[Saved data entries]

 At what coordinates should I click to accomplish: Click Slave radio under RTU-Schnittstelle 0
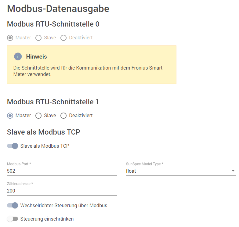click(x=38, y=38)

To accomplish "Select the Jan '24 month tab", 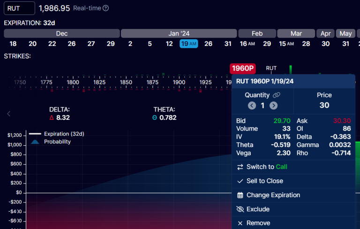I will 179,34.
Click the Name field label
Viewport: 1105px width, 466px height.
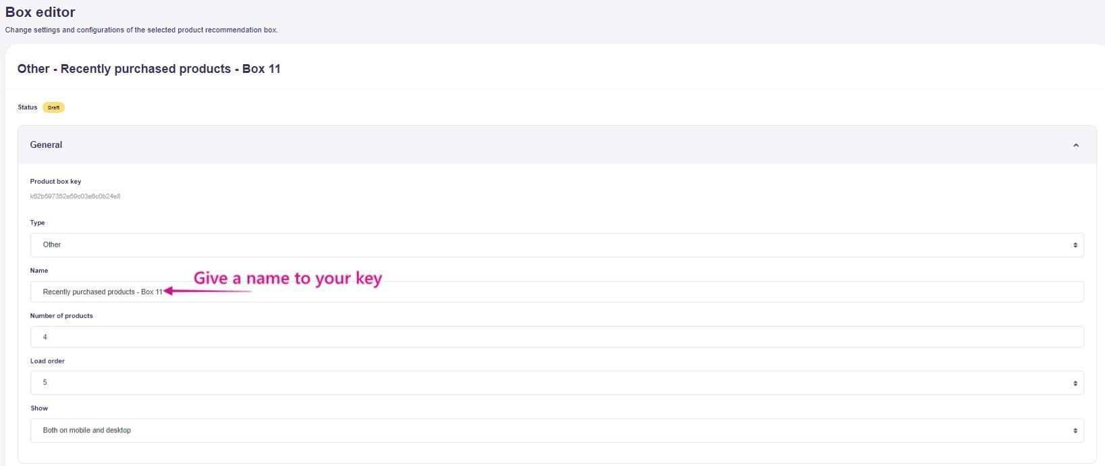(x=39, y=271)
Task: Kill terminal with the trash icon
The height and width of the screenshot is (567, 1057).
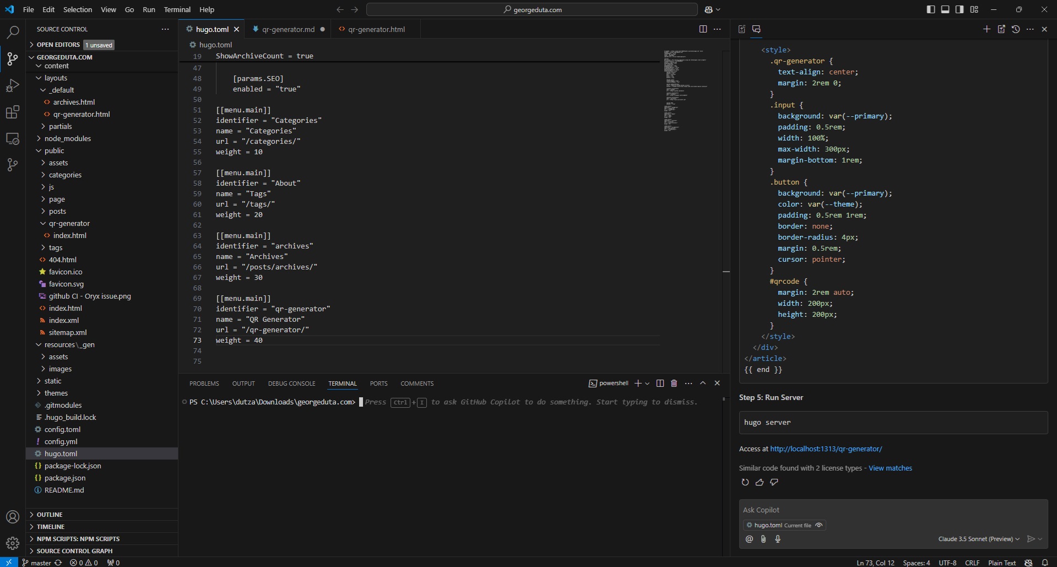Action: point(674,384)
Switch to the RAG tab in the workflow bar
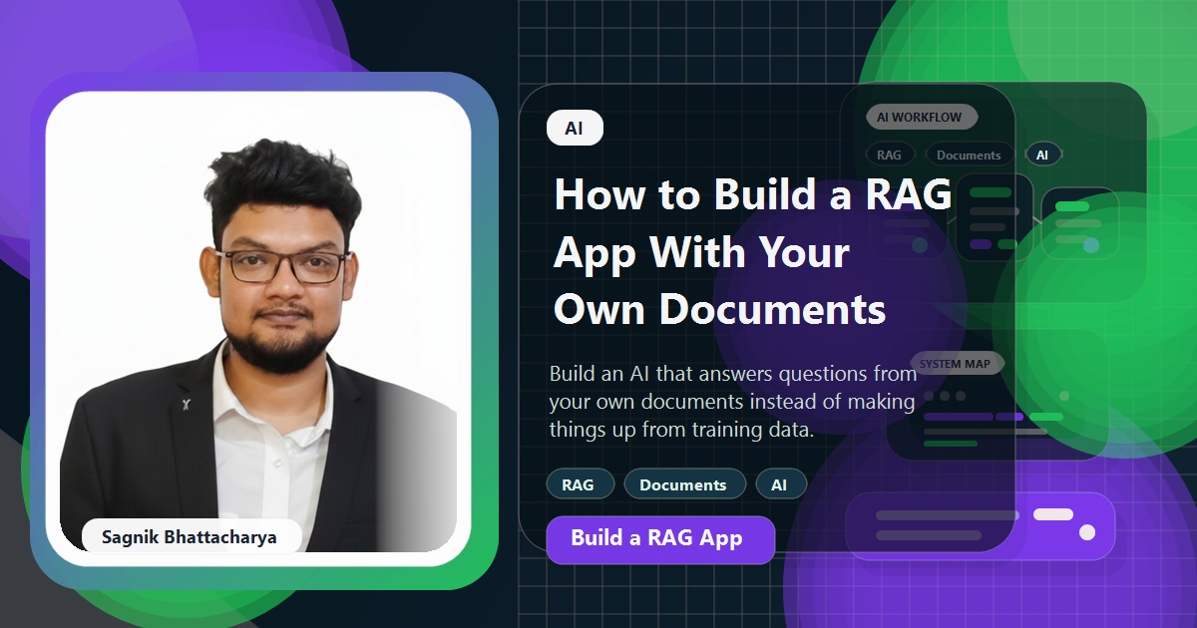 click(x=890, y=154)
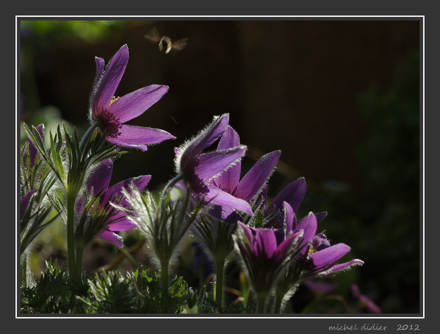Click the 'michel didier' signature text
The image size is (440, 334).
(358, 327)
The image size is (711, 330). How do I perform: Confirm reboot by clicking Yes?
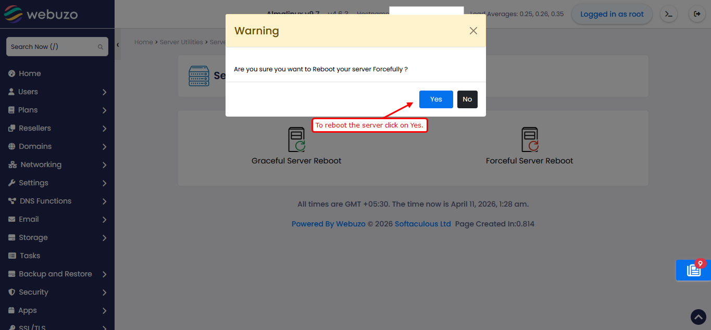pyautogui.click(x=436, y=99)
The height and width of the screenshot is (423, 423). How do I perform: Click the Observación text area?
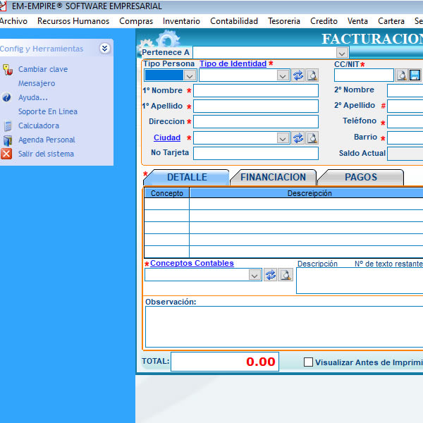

■ Description of the task ■
Leaving out every picture, copy exactly the lines from the one that contains "Switch to the RAG tab in the workflow bar" through the end of the entries above.

■ Written solution ■
Switch to the RAG tab in the workflow bar
 click(x=890, y=154)
Click the 'michel didier' signature text
The image size is (440, 334).
(358, 327)
The image size is (711, 330). How do I perform: Confirm reboot by clicking Yes?
pyautogui.click(x=436, y=99)
The height and width of the screenshot is (423, 423). How do I perform: Click the Observación text area?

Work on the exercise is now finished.